J. Scott Applewhite, AP
As Congress begins to consider new gun legislation this spring, it's important for citizens and lawmakers to keep two basic facts in mind.
Gun control isn't about guns — it's about control. And the right to bear arms isn't about the arms — it's about the right.
These facts may be ignored in Washington, D.C., where there is no hunting to speak of, and every government building is protected by armed guards. They are not lost on the American people, however.
They understand that the Second Amendment is of a piece with the rest of the Constitution — written to protect the rights Americans require to live in the kind of nation we have chosen to be.
The protection of individual liberty is absolutely the job of government, but it is not exclusively the job of government. It is first and foremost the job of "we the people" — individually as local communities and collectively as a nation. Well-enforced laws can deter crime, but even the best police and prosecutors in the world can not eliminate crime.
Therefore, the first defense against criminal threats to our persons and property is ourselves. That's why we have a right — a right granted by God and protected by the Constitution — to arm and protect ourselves.
We have the Second Amendment, ultimately, for two reasons.
The first is history's lesson that government can't be everywhere, all the time. So free citizens must fill in the inevitable gaps to look out for ourselves and for each other.
The second reason is history's warning that we would not like to live under any government that tried to be everywhere, all the time.
Reason number one is why we should oppose attempts by the state to restrict law-abiding citizens' right to bear arms.
Reason number two is why we should oppose the less-obviously offensive measure being promoted in Washington: the so-called "universal background check."
A law requiring background checks for all gun sales seems more politically palatable than traditional gun control. After all, it doesn't take away anyone's guns or restrict the sale or possession of firearms. It doesn't directly violate the Second Amendment at all. What's wrong with a universal background check?
In a word: everything.
First, it won't work. The federal government has trouble delivering the mail. It literally can't keep its trains (Amtrak) running on time. It wastes hundreds of billions of dollars every year.
There is no reason to believe a government $17 trillion in debt has the competence to cast a net of paperwork that will catch every single gun sale in a country of 300 million people and 300 million firearms. And even that ignores the fact — always inconvenient when designing gun laws — that armed criminals don't obey laws in the first place.

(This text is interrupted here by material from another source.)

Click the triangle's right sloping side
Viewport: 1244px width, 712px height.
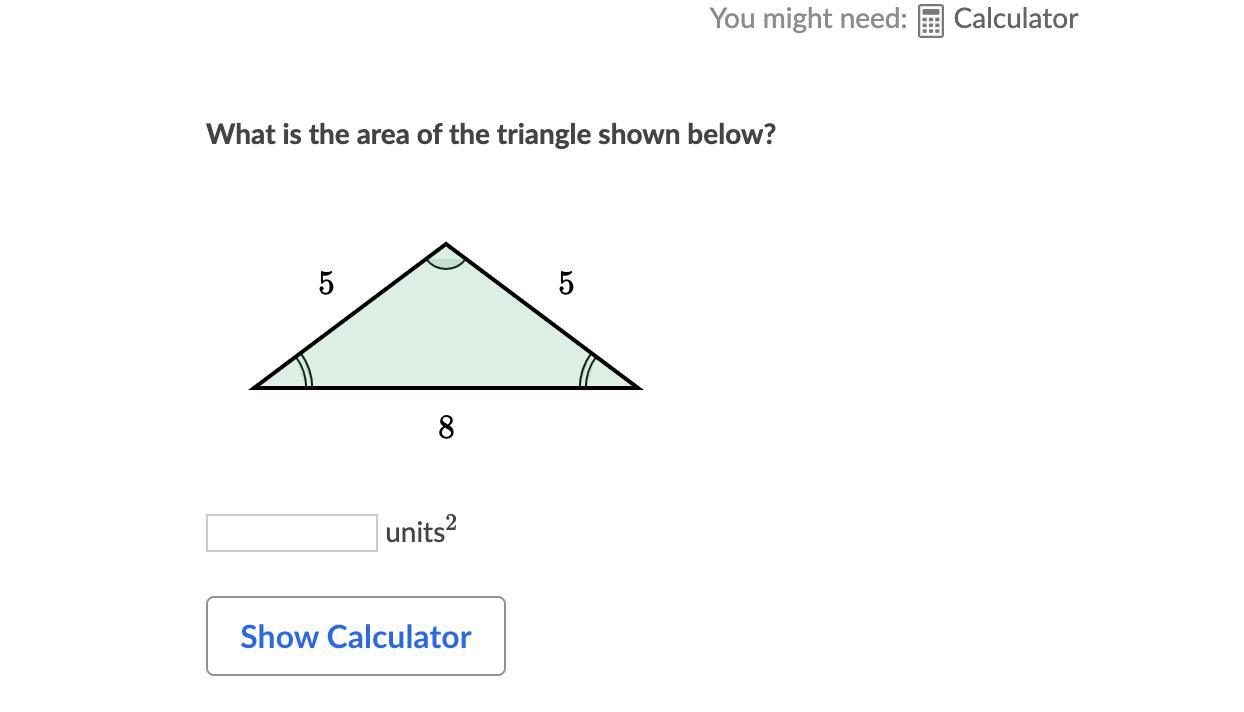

The only way to make a universal background-check system come close to working is to create a national database capturing ownership information of every single gun in the country.
To track all the gun sales, you first have to track all the guns. Otherwise it won't work.
And this is the crux of the problem.
The federal government has no right to surveil innocent citizens exercising their constitutional rights.
The federal government has no business — none — monitoring where and how often you go to church, what books and newspapers you read, who you vote for, your health conditions and the details of your private life.
These limitations may make it harder for government to do its job at times. But the Constitution was not written to maximize the convenience of the government. It was written to protect the liberty of the people.
That's why we have due process. That's why we have a Bill of Rights. And that's why we don't have federal databases tracking how law-abiding citizens choose to exercise (or not exercise) their God-given rights.
What exactly would politicians and bureaucrats do with a database listing the home addresses and personal habits of everyone in the country who, say, had a particular disease or was an atheist or whose home wasn't protected by a gun?
Even if they could guarantee the system would work, even if they could guarantee the information would never get hacked (which they can't), it would still be wrong.
I will oppose any attempt by Congress to restrict Americans' constitutional rights. And I will equally oppose any attempt to allow government surveillance of law-abiding citizens exercising those rights.
I will remind people in Washington that the Constitution protects everyone equally, not just the people we happen to agree with, and the rights we happen to like.
Sen. Mike Lee is a U.S. Senator from Utah and a member of the Senate Judiciary Committee.